Короче говоря, государство построило писателей под свою крышу, требуя с них в виде отката идеалогической верности. Сегодня же эта крыша стала потихоньку то ли протекать, то ли уходить в осадок, то ли съехала в сторону. Что впереди – чистое поле, где можно поставить много палаточных городков с близкими анархическим порядками? Или один, но грубо и крепко организованный сытыми столешницами.

 

Основными преемниками СП СССР в России и СНГ являются Международное содружество писательских союзов (долгое время руководил Сергей Михалков), Союз писателей России и Союз российских писателей. Так всё же – непременно Союз?

 

Быть может, общество («Зеленая лампа»)? Общество любителей литературы (поэзии)? Товарищество (объединение, возглавляемое равноправными участниками)? Ассоциация? Объединение? Цех? Группа? Форум (широкое представительное собрание, съезд)? Мастерская (в прямом смысле – помещение, в котором работает мастер, художник, а в более широком значении – группа мастеров, учеников, помощников, связанных общей целью, склонностями, художественными предпочтениями, творческим методом)? Студия? Кружок? Фонд? Партия (совершенно забыто значение этого слова: особая общественная иерархическая организация, объединение на добровольной основе лиц с общими национально-культурными или иными интересами и идеалами)? Организация?

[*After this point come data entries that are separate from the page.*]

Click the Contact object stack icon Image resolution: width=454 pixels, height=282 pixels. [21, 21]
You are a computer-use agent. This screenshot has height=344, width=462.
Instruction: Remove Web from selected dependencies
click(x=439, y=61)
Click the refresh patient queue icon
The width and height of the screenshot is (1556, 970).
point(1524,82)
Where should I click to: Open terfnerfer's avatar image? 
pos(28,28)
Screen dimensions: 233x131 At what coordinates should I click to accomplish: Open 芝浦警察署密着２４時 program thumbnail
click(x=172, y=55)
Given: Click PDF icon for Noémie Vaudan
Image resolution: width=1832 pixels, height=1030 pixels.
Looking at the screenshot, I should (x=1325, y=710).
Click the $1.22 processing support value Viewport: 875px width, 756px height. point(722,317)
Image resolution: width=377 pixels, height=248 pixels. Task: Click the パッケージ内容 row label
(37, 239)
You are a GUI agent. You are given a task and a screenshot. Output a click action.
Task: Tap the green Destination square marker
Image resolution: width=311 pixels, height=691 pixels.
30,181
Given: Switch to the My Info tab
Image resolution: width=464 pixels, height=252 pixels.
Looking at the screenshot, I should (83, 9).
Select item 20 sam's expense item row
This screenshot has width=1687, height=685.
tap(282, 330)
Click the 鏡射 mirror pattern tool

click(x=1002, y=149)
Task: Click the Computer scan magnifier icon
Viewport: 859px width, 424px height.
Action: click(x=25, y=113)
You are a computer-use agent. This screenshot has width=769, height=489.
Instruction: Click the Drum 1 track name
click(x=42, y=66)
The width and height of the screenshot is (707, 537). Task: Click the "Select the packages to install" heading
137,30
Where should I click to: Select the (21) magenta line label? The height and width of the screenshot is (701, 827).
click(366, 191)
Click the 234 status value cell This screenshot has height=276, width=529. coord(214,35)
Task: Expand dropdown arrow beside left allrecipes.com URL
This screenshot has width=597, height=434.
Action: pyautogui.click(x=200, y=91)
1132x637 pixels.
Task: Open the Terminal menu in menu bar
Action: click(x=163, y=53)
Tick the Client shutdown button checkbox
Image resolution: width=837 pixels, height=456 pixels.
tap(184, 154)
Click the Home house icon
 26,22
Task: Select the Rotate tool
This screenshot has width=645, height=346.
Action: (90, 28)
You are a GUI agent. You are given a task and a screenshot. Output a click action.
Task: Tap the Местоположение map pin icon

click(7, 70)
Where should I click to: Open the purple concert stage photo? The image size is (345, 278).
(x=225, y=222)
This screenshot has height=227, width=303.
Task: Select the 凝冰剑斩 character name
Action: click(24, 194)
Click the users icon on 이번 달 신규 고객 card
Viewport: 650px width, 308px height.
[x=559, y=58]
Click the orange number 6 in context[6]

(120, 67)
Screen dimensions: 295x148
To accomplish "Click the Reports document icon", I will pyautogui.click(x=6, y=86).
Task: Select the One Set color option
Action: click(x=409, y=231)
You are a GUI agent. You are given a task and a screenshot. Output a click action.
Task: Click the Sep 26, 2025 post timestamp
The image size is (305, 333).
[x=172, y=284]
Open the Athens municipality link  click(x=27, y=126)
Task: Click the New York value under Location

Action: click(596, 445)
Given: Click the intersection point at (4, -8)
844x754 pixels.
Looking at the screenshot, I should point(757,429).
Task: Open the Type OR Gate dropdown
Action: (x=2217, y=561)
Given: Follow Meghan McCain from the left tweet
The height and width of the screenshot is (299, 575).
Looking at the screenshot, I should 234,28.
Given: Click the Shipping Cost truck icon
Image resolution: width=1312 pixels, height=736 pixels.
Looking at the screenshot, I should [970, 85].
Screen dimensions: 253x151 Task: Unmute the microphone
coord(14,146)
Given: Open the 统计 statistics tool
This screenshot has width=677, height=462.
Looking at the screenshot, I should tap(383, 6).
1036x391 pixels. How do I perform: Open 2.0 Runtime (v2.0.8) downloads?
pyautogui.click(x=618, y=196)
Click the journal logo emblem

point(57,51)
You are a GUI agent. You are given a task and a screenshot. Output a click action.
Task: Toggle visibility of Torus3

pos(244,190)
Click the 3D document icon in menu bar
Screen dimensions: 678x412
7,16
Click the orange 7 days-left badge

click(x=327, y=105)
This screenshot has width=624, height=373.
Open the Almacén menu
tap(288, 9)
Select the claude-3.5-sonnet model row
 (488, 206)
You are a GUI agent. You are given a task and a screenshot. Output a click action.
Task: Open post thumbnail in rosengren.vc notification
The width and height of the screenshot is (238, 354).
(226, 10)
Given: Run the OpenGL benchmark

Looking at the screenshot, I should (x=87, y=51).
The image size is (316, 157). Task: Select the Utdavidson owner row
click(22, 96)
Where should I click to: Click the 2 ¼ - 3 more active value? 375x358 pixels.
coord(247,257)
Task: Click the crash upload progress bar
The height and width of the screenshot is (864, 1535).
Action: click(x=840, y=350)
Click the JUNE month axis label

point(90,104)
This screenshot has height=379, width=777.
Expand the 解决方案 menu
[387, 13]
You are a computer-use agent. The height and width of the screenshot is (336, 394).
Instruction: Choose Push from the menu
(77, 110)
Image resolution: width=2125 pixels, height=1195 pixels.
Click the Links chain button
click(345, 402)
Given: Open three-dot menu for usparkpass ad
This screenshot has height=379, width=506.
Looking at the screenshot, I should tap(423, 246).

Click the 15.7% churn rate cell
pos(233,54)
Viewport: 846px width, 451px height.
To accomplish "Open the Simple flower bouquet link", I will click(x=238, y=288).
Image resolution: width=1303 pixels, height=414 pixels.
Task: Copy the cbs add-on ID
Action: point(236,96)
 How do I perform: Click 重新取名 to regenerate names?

Как видим, лексика современного русского языка дает обширный перечень синонимов, обозначающих творческое объединение. Отказ от этого языкового богатства, как мне кажется, связан с коммунистическим режимом, тотально подавлявшим сознание и надолго сохранившим свое влияние на многие умы.

Зависело ли движение литературы от наличия или отсутствия союзов?

История литературы знакомит нас с примерами разных творческих объединений, существовавших в прошлые века.

Первая в России литературная школа сложилась вокруг Сумарокова в 1750 году.

В 19 веке Петр Андреевич Вяземский (в 1830 годы) выступает в «Литературной газете» Дельвига, «Современнике» Пушкина от имени литературной группы: Пушкин, Жуковский, Боратынский, Дельвиг, Д.Давыдов, Плетнев – отстаивали высокие традиции русской литературы, стремясь сохранить атмосферу литературной культуры, литературного воспитания, полученного в Лицее, Благородном пансионе при Московском университете. Собрав кружок единомышленников, он называл его «дружеская артель». В 1811 году Шишков опубликовал трактат «Рассуждение о старом и новом слоге российского языка» и возникла «Беседа любителей русского слова», в которую вошел, кроме Шишкова, Хвостов, Державин. Итак, школа, группа, дружеская артель, беседа?..

Длительное время русская литература преимущественно именовала творческие группы «обществами», а не союзами писателей, как утвердилось в 20 веке в советской России.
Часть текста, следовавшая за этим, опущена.